Extracted data entries
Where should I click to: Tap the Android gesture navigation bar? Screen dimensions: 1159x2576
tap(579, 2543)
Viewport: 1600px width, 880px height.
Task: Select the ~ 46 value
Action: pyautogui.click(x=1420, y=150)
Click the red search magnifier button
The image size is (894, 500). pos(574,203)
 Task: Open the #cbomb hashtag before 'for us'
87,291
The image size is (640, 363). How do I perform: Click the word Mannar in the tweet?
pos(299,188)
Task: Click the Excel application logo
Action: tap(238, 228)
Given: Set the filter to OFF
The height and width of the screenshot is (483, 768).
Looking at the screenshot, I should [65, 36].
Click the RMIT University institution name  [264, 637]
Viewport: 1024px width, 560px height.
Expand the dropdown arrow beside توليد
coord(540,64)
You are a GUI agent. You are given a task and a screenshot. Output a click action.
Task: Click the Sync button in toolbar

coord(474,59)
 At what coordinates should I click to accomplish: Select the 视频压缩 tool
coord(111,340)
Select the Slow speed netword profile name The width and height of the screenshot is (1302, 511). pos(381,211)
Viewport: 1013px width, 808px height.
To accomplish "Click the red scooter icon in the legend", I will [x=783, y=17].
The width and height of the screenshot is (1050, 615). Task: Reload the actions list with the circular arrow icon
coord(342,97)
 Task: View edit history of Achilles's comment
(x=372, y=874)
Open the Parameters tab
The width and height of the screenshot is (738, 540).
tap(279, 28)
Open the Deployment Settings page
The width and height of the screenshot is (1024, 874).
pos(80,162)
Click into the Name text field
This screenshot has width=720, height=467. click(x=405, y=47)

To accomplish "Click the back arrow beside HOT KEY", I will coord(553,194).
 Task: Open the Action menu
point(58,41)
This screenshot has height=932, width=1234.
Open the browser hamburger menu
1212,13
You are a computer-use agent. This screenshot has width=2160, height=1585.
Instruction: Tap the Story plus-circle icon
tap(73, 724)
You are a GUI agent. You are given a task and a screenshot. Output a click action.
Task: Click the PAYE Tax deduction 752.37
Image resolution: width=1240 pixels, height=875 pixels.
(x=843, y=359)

Task details → Begin at the line containing "Viewport: 1013px width, 808px height." and reproduce every line through the last one in the records above, exactly.

Response to this exercise →
Viewport: 1013px width, 808px height.
To accomplish "Click the red scooter icon in the legend", I will [x=783, y=17].
The width and height of the screenshot is (1050, 615). Task: Reload the actions list with the circular arrow icon
coord(342,97)
 Task: View edit history of Achilles's comment
(x=372, y=874)
Open the Parameters tab
The width and height of the screenshot is (738, 540).
tap(279, 28)
Open the Deployment Settings page
The width and height of the screenshot is (1024, 874).
pos(80,162)
Click into the Name text field
This screenshot has width=720, height=467. click(x=405, y=47)

To accomplish "Click the back arrow beside HOT KEY", I will coord(553,194).
 Task: Open the Action menu
point(58,41)
This screenshot has height=932, width=1234.
Open the browser hamburger menu
1212,13
You are a computer-use agent. This screenshot has width=2160, height=1585.
Instruction: Tap the Story plus-circle icon
tap(73, 724)
You are a GUI agent. You are given a task and a screenshot. Output a click action.
Task: Click the PAYE Tax deduction 752.37
Image resolution: width=1240 pixels, height=875 pixels.
(x=843, y=359)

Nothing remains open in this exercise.